CISSP - more than words?

Opinion by Dan Raywood

I recently came across a very interesting blog by Wendy Nather on her not renewing her CISSP certification.

I recently came across a very interesting blog by Wendy Nather on her not renewing her CISSP certification.

Nather, who is a well-respected analyst at the 451 Group, has been IT security director at several firms in previous years and probably needed to keep her CISSP accreditation. However in her blog, Nather said that she had decided to let her CISSP certification lapse as since getting the accreditation, "having that certification has done nothing for me, except to make me have to look up my number every so often when registering for a conference".

She said: “I never actually planned to get it to begin with; I only signed up for the exam because there was a job I thought I might apply for, and the CISSP was required.

“By the time I decided to go in a different career direction, it was too late for me to get my exam fees back (and for that amount of money, I could have bought a laptop or some designer shoes). So I crammed for about a day and a half, went to the exam, came out two hours later, and was done. Relatively painless, except for the extortion I had to do of certain former colleagues to get the recommendation forms filled out.”

Back at the RSA Conference in February, I attended a panel session on the value of certifications, where comments were made on the need for these accreditations and whether people are hired for competency or because of certifications such as the CISSP.

In that session, Andrew Ellis, chief security officer at Akamai Technologies, said: “We look at certificates, if they have them they say 'with this, this person is qualified to practise with quality', but then if a practitioner has a certificate such as CPA, that is the most common reputational certificate.

“The challenge is as those who have them grows, so it becomes the bottom bar and it carries the reputation of the lowest person who owns that certification.”

Nather also said in her blog that she was not happy with paying every year to have letters after her name, and that CISSPs were so common, they would be of use for people starting out in security and it was a handy first sorting mechanism when you're looking to fill certain levels of positions. “But by the time you're directly recruiting people, you should know why you want them other than the fact that they're certified. And then the letters aren't important,” she said.

The blog naturally stirred quite a reaction, with Nather posting an update saying she really respects and admires what members of the (ISC)2 board are trying to do, and while the CISSP is not completely useless, it's just not something she personally wants to put time and money into maintaining.
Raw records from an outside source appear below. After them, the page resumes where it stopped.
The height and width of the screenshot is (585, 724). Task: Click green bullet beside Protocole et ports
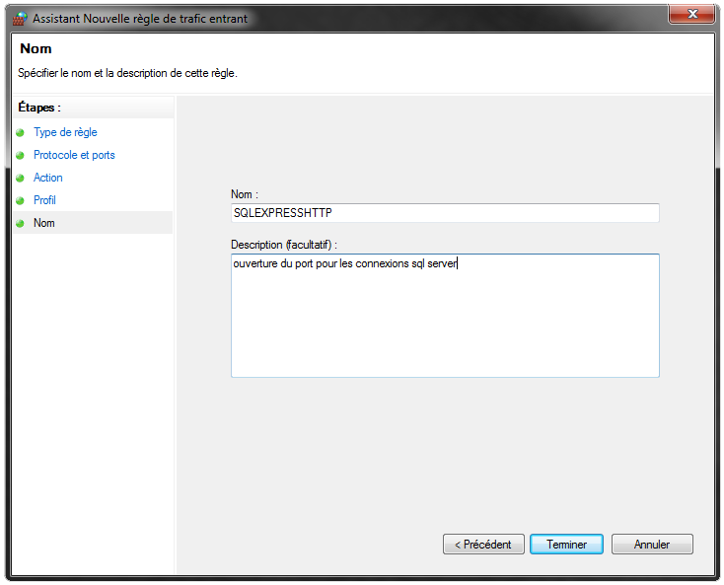20,156
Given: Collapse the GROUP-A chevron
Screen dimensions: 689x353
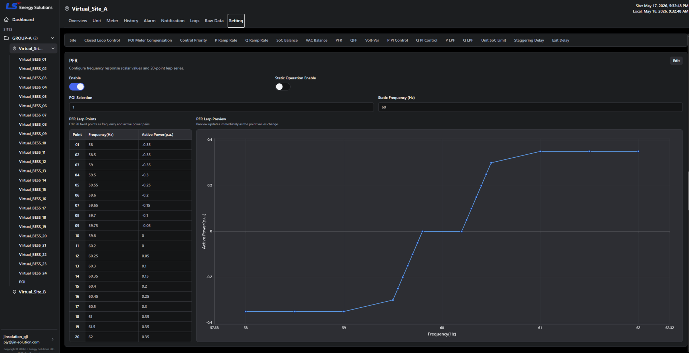Looking at the screenshot, I should pos(52,38).
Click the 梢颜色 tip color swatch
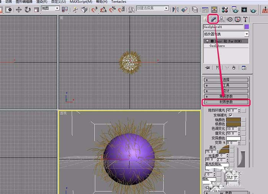The height and width of the screenshot is (194, 268). (x=234, y=120)
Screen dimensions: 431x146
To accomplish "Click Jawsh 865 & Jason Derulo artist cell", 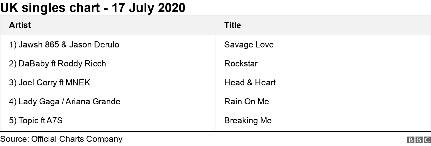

Wim Remes, (ISC)2 board member, commented that he disagreed on CISSP being an entry level cert and admitted that the organisation needed to work on communication. He said: “In my opinion the cert, first and foremost, establishes a common vocabulary among professionals that allows us - even though from different backgrounds and with different focus areas - to talk the same language and understand each other.”
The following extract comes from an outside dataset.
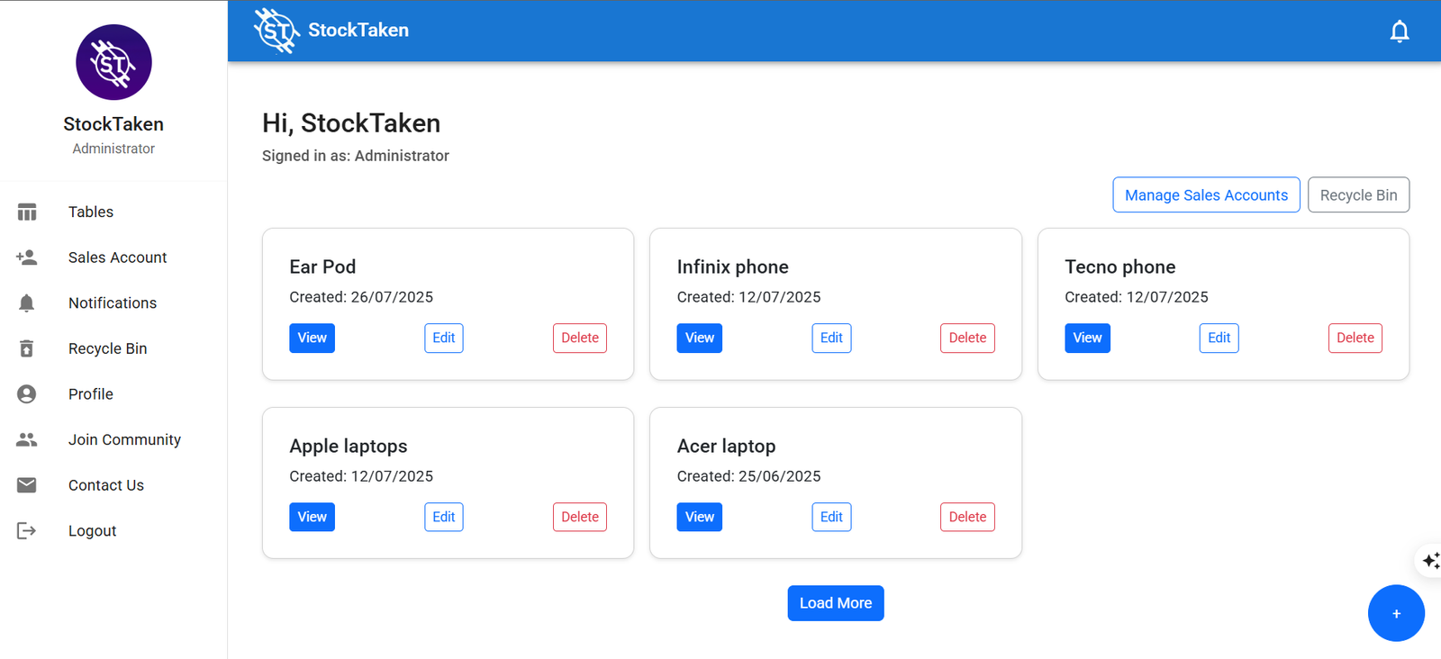
Task: Click the Logout arrow icon
Action: (27, 531)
Among the many responses to Nather's blog was one I spotted from Gal Schpantzer, a contributing analyst at Securosis. He said in a Securosis blog that after years working in IT, “I no longer want to bother proving how much I know”. He admitted that while the CISSP has a powerful sway over the infosec industry's hiring practices, the HR process is what it is, and many HR shops bounce you in the first round if you don't have those five magic letters, so the CISSP has on-going value to anyone going through open application processes.

In my chosen career there isn't such an encompassing industry certification that you are required to have. Part of me thinks that is good that journalism is open to all, but at the same time, is that a double-edged sword? If there is a filter surely that makes life easier to sort the qualified from the chancers?

There are many who will disagree with Nather's decision and many who will feel she is correct. At that RSA session, I spoke with a major researcher from a vendor I spotted in the room, and he told me that while he saw the CISSP as important, as you only had to sit the exam once and were not re-examined continually, he questioned what value it holds for senior professionals in IT.